Reyes Magos
El hotel de Francia y París por Julio Malo
Cualquier relación solvente de hoteles con encanto debe citar a éste entre los más seductores de Europa. Su añeja elegancia evoca: novelas (Una Habitación con vistas, de Foster), películas (Grand Hotel, de Edmund Goulding, con Greta Garbo), poemas (Hotel Regina, de Joan Margarit) y pinturas (Habitación de Hotel, de Edward Hopper). Su presencia define una de las plazas más acogedoras y céntricas de la ciudad histórica, antiguo compás del Convento de San Francisco, hoy recoleto lugar semejante a los del Barrio Latino de París, con sus veladores siempre llenos de alegre paisanaje; tal vez por eso los nombres de sus establecimientos recuerdan la capital europea. La torre del Convento, separada de éste y construida en 1669, parece formar parte del Hotel a cuya elegante fachada ecléctica se adosa. En el interior, la cúpula del hall es una versión discreta del Palace madrileño.
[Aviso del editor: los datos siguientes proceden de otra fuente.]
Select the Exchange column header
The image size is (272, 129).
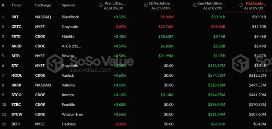pos(43,5)
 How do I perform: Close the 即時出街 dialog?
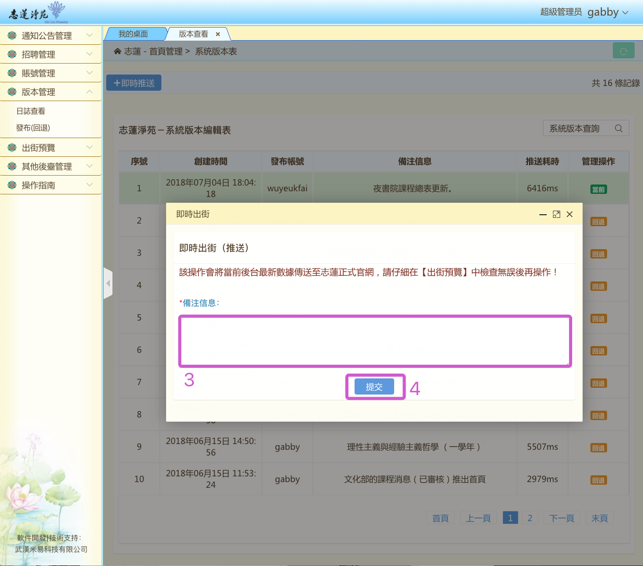point(570,214)
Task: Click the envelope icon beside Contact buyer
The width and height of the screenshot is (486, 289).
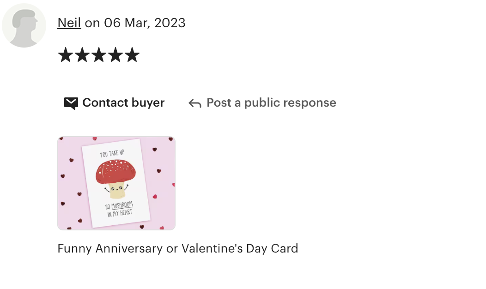Action: pyautogui.click(x=71, y=103)
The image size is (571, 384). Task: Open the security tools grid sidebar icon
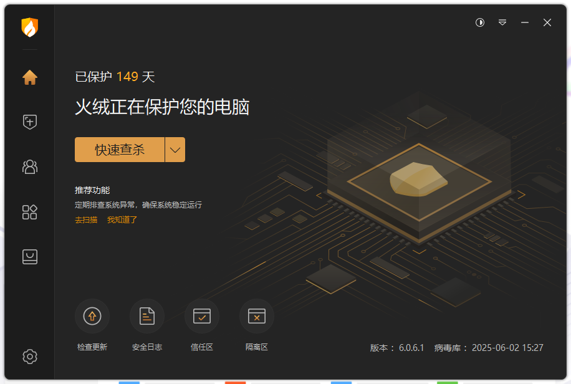(x=29, y=212)
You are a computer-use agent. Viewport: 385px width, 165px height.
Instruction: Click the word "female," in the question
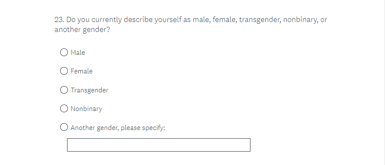225,19
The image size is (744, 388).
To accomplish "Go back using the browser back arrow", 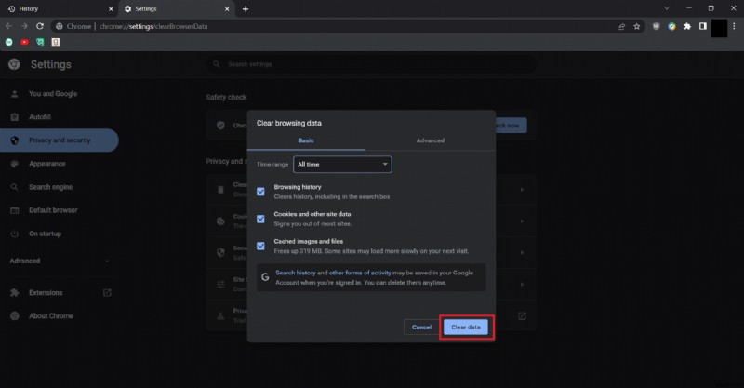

Se recomienda alguna habitación con balcón isabelino a la plaza que ofrce al hotel sus salones, bares y comedores, pero muy especialmente las 312 y 415 con terraza lateral junto a la vieja torre. Por 70€ diarios todo un lujo que muchos prefierimos al confort convencional de los modernos establecimientos. Desde luego no hay mayor comodidad que disfrutar una estancia excepcional en el corazón de nuestro "barco de piedra".